Sanders and Cummings sent a letter to Valeant Pharmaceuticals International after the Wall Street Journal reported that the company had increased the prices of two heart drugs by 525 percent and 212 percent the day it acquired those drugs. The AARP Public Policy Institute published a study last year finding that the retail prices of more than 200 brand name prescription drugs increased by 12.9 percent, faster than in years past. Even the area of industry that has been responsible for huge cost savings, generic drugs, have had some drug prices soar.
Data from IMS Health show that the revenues for Daraprim have skyrocketed over the last four years. The total revenues in 2014 for the drug were nearly 15 times what they were in 2010, even as the number of prescriptions dropped by almost a third. According to the New York Times, the drug once cost $1 a pill but the price increased sharply in 2010, after GlaxoSmithKline sold the drug to a different company, CorePharma. CorePharma, in turn, sold the drug to another company, Impax Laboratories, and Turing bought Daraprim in August.
Martin Shkreli, the brazen young chief executive of Turing, said in an interview that his company raised the price because "the drug was unprofitable at its former price; this drug was practically being given away, so people are sort of fooled by the math."
He said that media reports had all overstated the price increase, as from $13.50 to $750. The real original price, he said, was $18 per tablet, making it merely a 4,000 percent increase in price, not a 5,500 percent increase.
"We needed to go to a price where we could turn a profit," Shkreli said. "With this acquisition, we may become profitable."
He also said the company would give the medicine to patients for free or $1 if they can't afford it, and that all profits from the drug would be reinvested into research on making a better version of the drug.
“Focusing on examples like these, which are the exception and not the rule, ignores that even with new treatments the growth of spending on retail prescription medicines are projected to grow in line with overall health-care spending through the next decade," said Robert Zirkelbach, senior vice president of communications at PhRMA, an industry trade group. Turing is not a member of PhRMA.

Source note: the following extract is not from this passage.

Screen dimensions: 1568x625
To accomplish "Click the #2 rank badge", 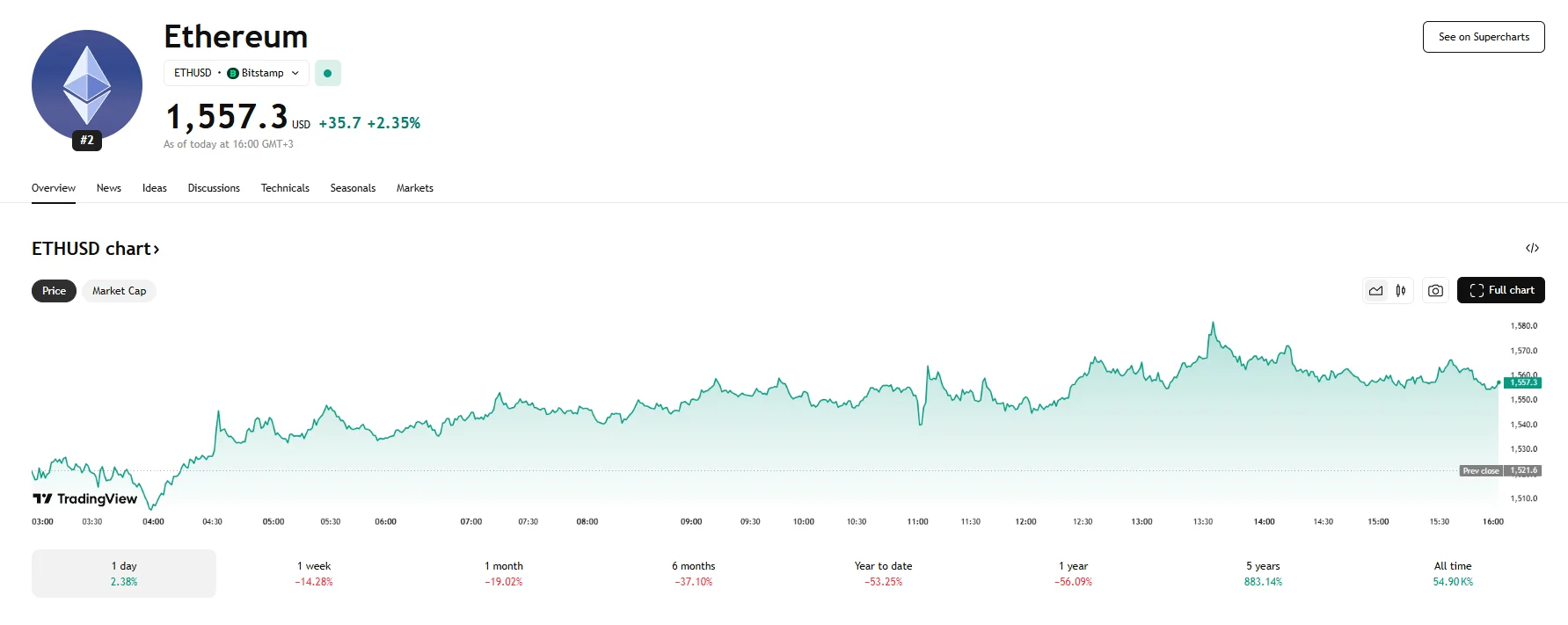I will pos(87,141).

Uwe Reinhardt, a noted health-care economist from Princeton University, said that, in a way, what Shkreli did may have been a service to the discussion about health-care spending in the United States.
"He bought this patent and he's milking it for all it's worth. In a way, I thank him, because it's really sort of like putting a sign on your back saying, 'Kick me,'" Reinhardt said. "Sometimes you need some sentinel effect that wakes people up."
High drug prices have gained lots of attention over the past year, with a Kaiser Family Foundation poll in August revealing that the majority of the public found the price of prescription drugs unreasonable. Meanwhile, the pharmaceutical industry trade group frequently points to another statistic, showing that drug prices are on average a relatively small percentage of health-care spending — around 10 percent.
Drew Altman, president of the Kaiser Family Foundation, said it was surprising in April when he began to see in survey data that Americans' concern about prescription drug costs registered far above many of the Affordable Care Act issues that policy wonks had been focused on. But he thinks they may also be one of the most graspable pieces of the much larger issue of health-care costs.
"Lots of people use drugs, almost half the American people, and a lot of them use multiple drugs," Altman said. "It’s kind of the canary in the coal mine for people on health-care costs; they go to the pharmacy and they purchase them online. It's the health-care cost they can see and touch."